» Exercise goal
Could you restate word for word only the lines below from the one holding "Open the Any Type filter dropdown" to the one holding "apps by the", inclusive, and leave out the pictures?

+++ Excerpted records

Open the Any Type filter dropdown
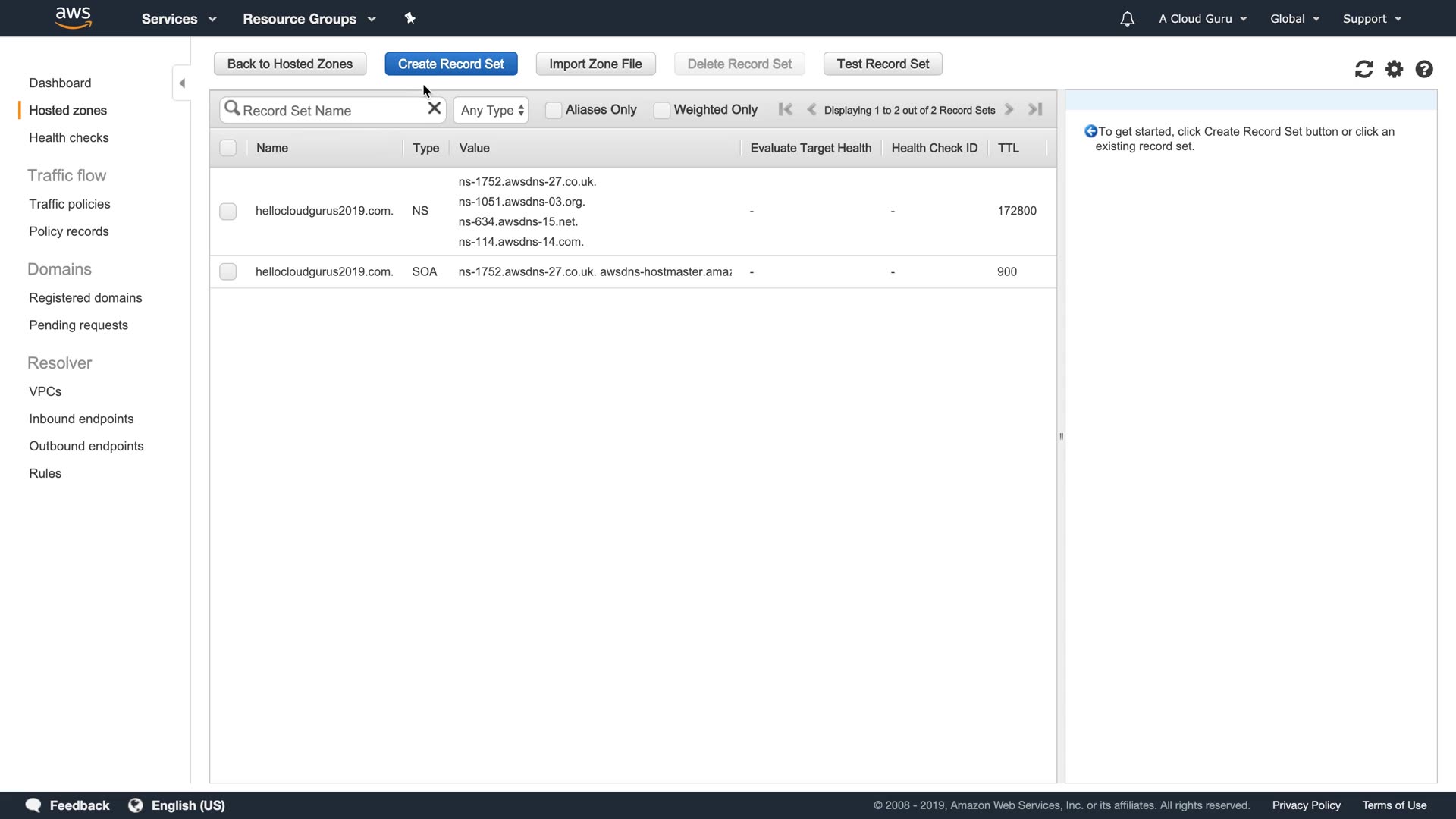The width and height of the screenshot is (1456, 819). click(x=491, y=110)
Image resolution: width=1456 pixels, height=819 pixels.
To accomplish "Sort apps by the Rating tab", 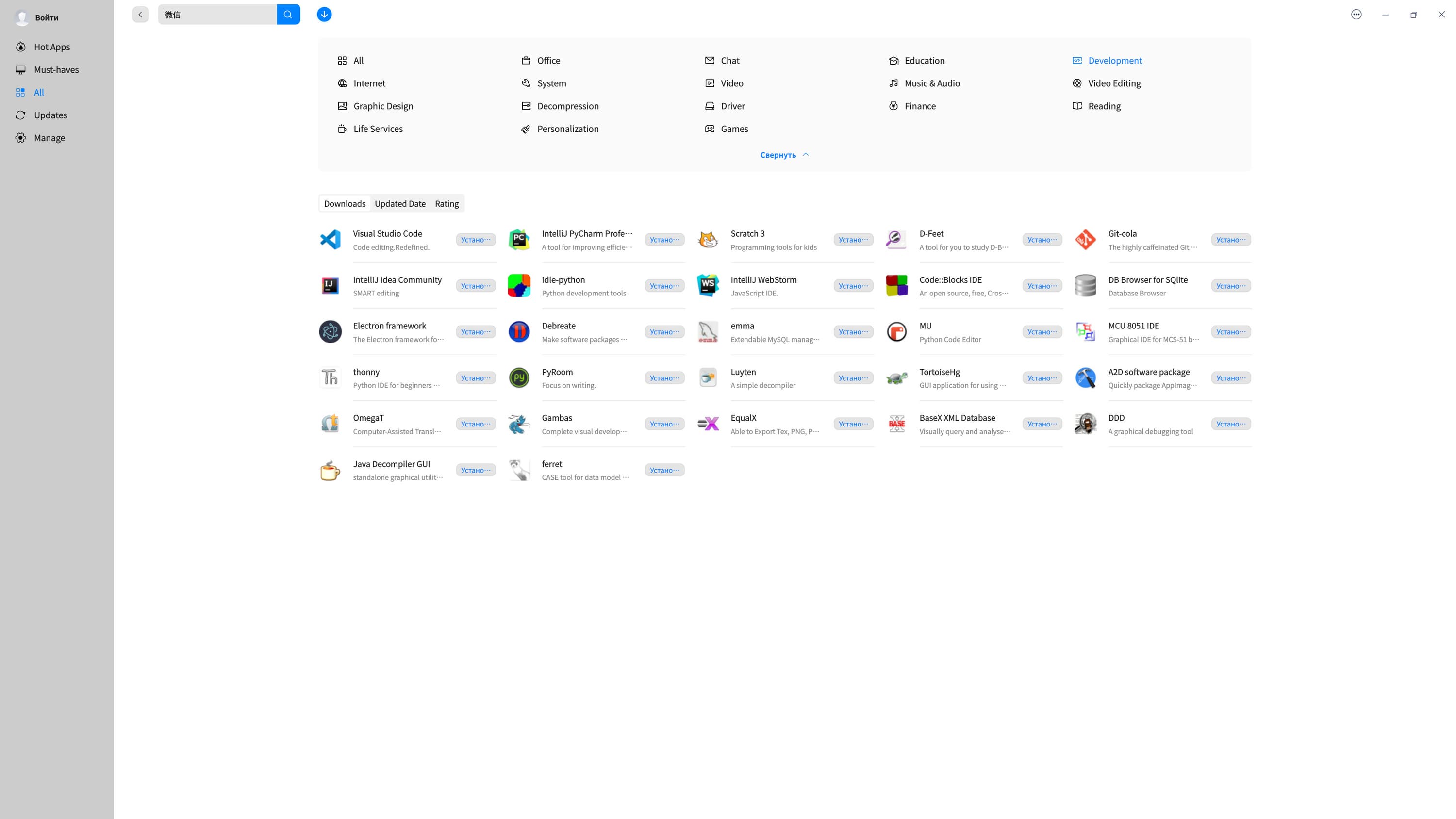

++++++
+++ Excerpted records

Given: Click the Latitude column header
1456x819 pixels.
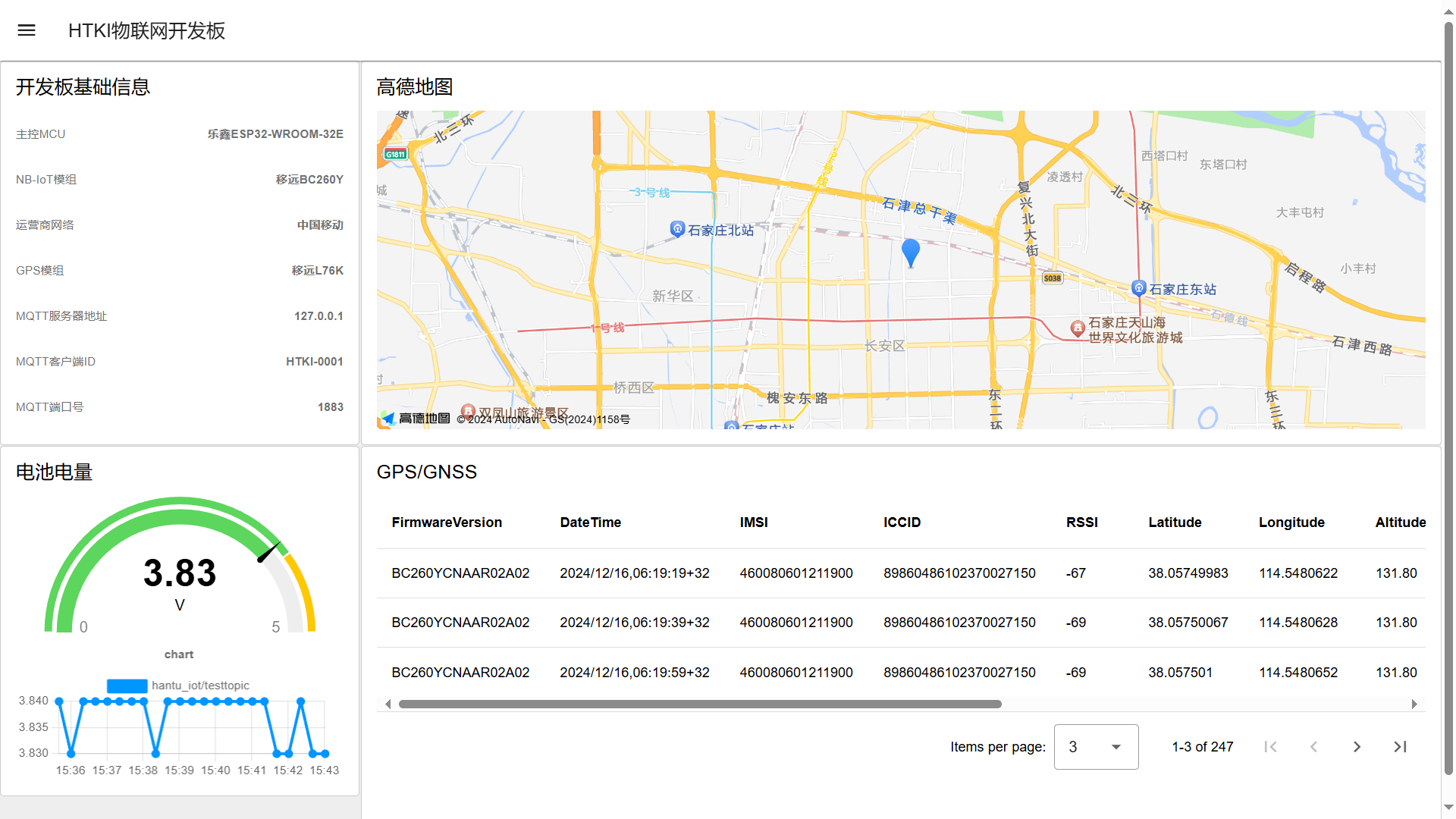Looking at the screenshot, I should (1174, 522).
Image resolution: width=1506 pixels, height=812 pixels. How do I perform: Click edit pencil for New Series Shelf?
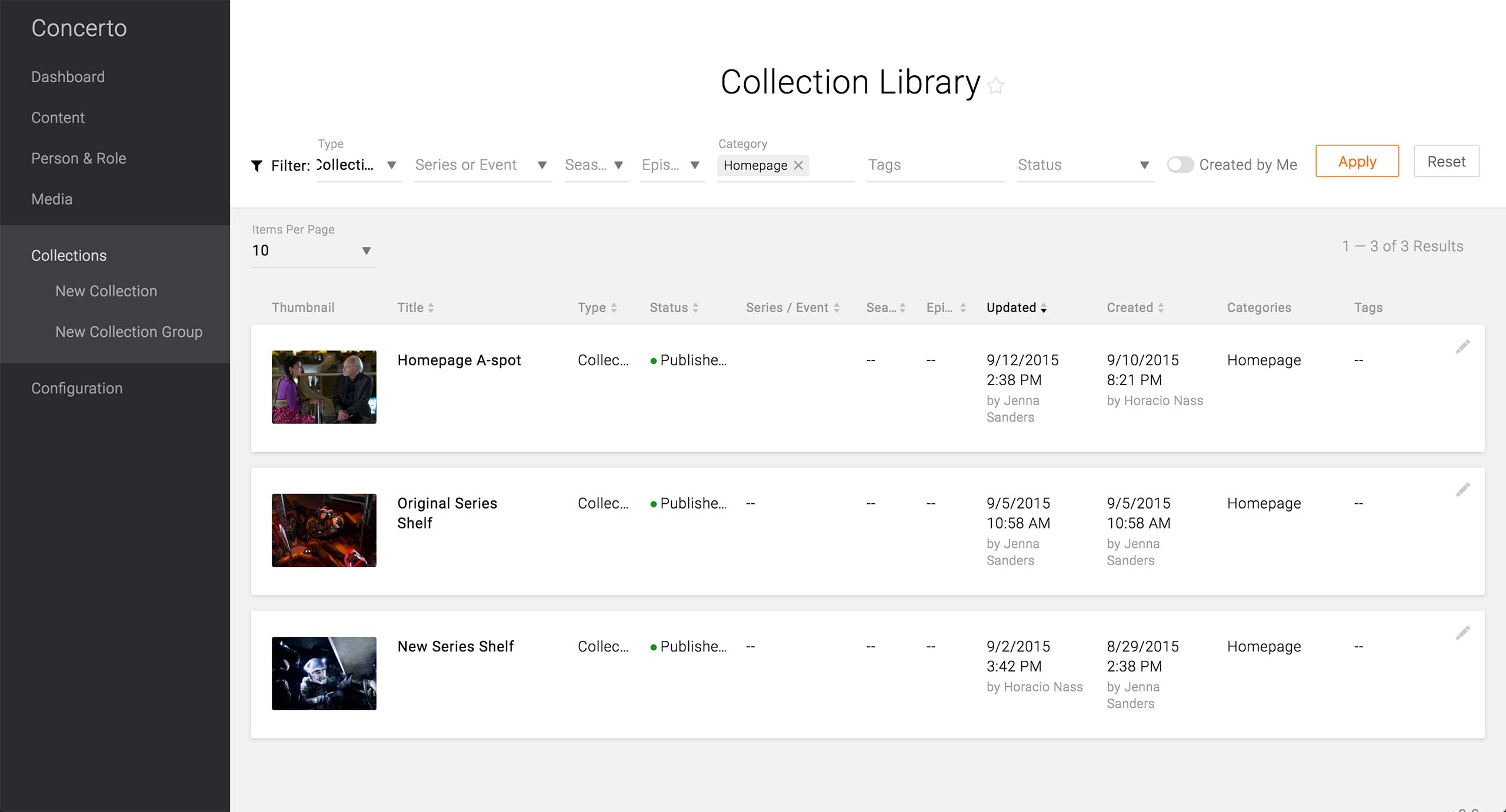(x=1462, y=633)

++++++
+++ Excerpted records

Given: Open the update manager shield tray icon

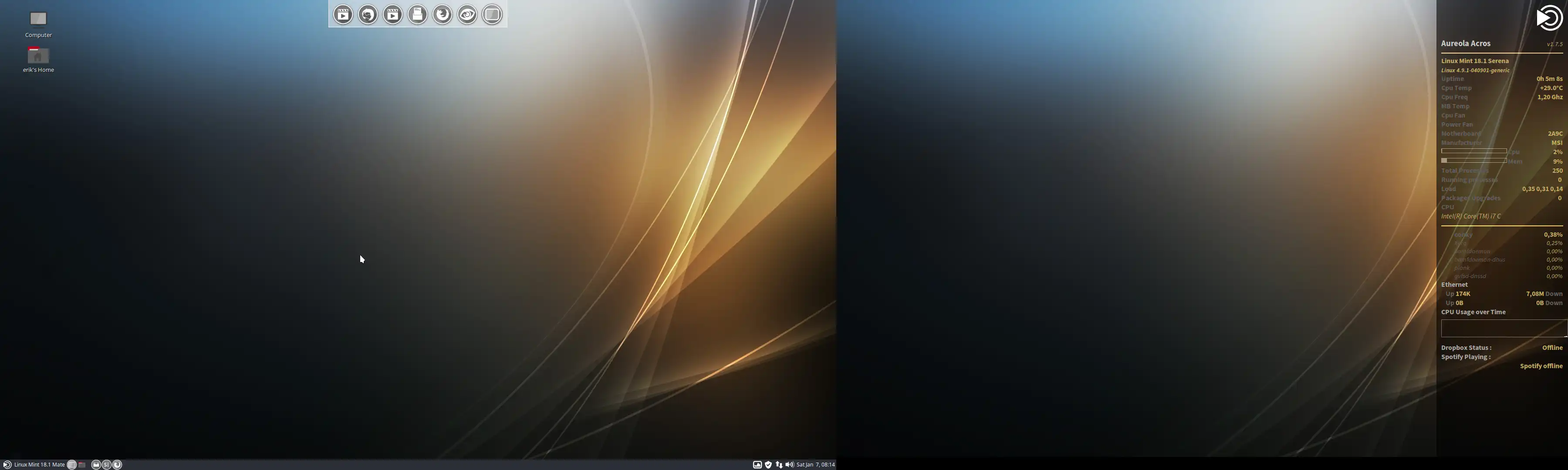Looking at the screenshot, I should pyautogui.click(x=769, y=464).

++++++

» Output below
Open the Any Type filter dropdown
The width and height of the screenshot is (1456, 819). click(x=491, y=110)
Image resolution: width=1456 pixels, height=819 pixels.
To accomplish "Sort apps by the Rating tab", 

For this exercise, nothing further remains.